October 23, 2018
Chen Kane, PhD
The paper aims to assist the international community and international organizations (IOs), such as the International Atomic Energy Agency (IAEA) and the Organisation for the Prohibition of Chemical Weapons (OPCW), to better prepare for challenges related to verification and safeguards of nuclear materials, chemical weapons, and facilities in inaccessible territories. The paper identifies lessons from past and ongoing cases (Iraq, Libya, Syria, Fukushima/Japan, and Crimea/Ukraine) and presents policy, legal, and technical recommendations to the IAEA, OPCW, and their member states to overcome some of these challenges.
The challenges in verifying and safeguarding nuclear materials in inaccessible sites have existed for decades. Past cases include Chernobyl, Three Mile Island, and Serbia during the Balkan Wars of the 1990s. Nevertheless, the number of cases in which international organizations such as the IAEA and the OPCW had to verify the status of declared materials in territories they could not access increased significantly since 2010.
This report discusses three categories of situations from which the IAEA and the OPCW have been barred from accessing sensitive materials or facilities. One category consists of locations that are insecure or unsafe and thus involve high risk to IO staff such as in Libya, Iraq, and Fukushima (Japan). The other two categories involve territory over which the state responsible for securing access does not have de facto control. This occurs when the site is controlled by either nonstate actors, such as some sites in Iraq and Syria, or by another state, as in Crimea, Ukraine.

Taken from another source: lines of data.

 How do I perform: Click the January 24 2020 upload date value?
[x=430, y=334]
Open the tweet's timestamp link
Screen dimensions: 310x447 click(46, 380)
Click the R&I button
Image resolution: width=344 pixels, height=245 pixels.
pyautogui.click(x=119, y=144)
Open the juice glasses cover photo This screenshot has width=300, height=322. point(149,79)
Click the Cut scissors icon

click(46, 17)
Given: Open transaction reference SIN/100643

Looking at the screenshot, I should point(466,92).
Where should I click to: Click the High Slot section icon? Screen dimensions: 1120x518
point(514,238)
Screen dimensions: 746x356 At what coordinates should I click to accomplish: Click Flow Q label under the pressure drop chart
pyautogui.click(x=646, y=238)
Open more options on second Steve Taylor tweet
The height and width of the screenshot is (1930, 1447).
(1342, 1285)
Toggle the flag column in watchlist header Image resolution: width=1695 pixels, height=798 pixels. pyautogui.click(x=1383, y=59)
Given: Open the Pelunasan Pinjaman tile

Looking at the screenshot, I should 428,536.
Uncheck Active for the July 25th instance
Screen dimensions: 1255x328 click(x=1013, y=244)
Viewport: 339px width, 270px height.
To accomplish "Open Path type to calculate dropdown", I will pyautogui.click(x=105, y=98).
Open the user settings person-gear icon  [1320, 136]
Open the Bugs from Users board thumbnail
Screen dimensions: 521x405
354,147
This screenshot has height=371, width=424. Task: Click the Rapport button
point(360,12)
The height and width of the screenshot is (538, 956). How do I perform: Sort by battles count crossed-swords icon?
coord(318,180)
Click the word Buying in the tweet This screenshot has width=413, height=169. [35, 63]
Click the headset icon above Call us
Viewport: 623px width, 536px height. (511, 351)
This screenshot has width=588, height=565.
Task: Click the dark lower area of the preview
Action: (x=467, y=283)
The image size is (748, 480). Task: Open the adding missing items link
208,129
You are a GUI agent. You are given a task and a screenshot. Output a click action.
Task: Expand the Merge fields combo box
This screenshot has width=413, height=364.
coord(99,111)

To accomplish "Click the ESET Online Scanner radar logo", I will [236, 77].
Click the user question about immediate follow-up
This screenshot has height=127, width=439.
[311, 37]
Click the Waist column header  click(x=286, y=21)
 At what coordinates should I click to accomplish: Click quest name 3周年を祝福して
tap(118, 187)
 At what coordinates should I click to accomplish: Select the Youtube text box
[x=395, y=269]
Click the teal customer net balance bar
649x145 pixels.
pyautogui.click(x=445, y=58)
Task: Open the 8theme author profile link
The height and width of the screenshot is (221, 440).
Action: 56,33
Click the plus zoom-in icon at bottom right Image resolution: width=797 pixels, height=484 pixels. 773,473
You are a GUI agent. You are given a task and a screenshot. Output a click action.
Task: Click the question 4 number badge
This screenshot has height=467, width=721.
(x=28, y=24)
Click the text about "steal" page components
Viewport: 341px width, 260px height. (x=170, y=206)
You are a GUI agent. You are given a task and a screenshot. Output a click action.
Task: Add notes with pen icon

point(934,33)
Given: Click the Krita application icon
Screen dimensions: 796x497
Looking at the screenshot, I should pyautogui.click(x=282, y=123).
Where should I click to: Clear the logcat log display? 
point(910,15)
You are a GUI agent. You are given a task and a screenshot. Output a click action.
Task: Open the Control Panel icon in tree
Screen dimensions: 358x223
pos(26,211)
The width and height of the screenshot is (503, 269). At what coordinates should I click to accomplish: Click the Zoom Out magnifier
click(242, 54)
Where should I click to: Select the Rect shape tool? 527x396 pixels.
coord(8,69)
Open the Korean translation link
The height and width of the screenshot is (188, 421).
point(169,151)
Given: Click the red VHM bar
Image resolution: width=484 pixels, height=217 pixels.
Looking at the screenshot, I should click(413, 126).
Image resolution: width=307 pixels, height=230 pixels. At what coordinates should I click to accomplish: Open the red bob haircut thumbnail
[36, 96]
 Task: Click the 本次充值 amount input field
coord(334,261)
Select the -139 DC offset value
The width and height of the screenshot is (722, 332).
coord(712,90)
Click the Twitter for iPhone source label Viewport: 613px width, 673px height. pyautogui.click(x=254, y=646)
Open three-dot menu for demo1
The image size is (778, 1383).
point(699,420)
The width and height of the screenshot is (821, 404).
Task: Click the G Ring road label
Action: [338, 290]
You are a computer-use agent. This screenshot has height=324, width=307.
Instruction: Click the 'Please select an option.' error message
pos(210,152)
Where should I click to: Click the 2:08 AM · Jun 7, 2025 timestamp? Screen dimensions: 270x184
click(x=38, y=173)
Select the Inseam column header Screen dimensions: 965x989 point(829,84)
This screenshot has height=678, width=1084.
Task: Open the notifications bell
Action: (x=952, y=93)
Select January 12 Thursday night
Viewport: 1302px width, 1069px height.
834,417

In many of these instances, securing access involves a range of political sensitivities, such as civil war, occupation, or natural disaster, which has broader implications and complexities beyond nuclear or chemical nonproliferation, further complicating an IO’s ability to gain access to the site or use other means to gather required information. Each of these situations poses different political, legal, and technical challenges and limitations, but they also offer potential novel solutions.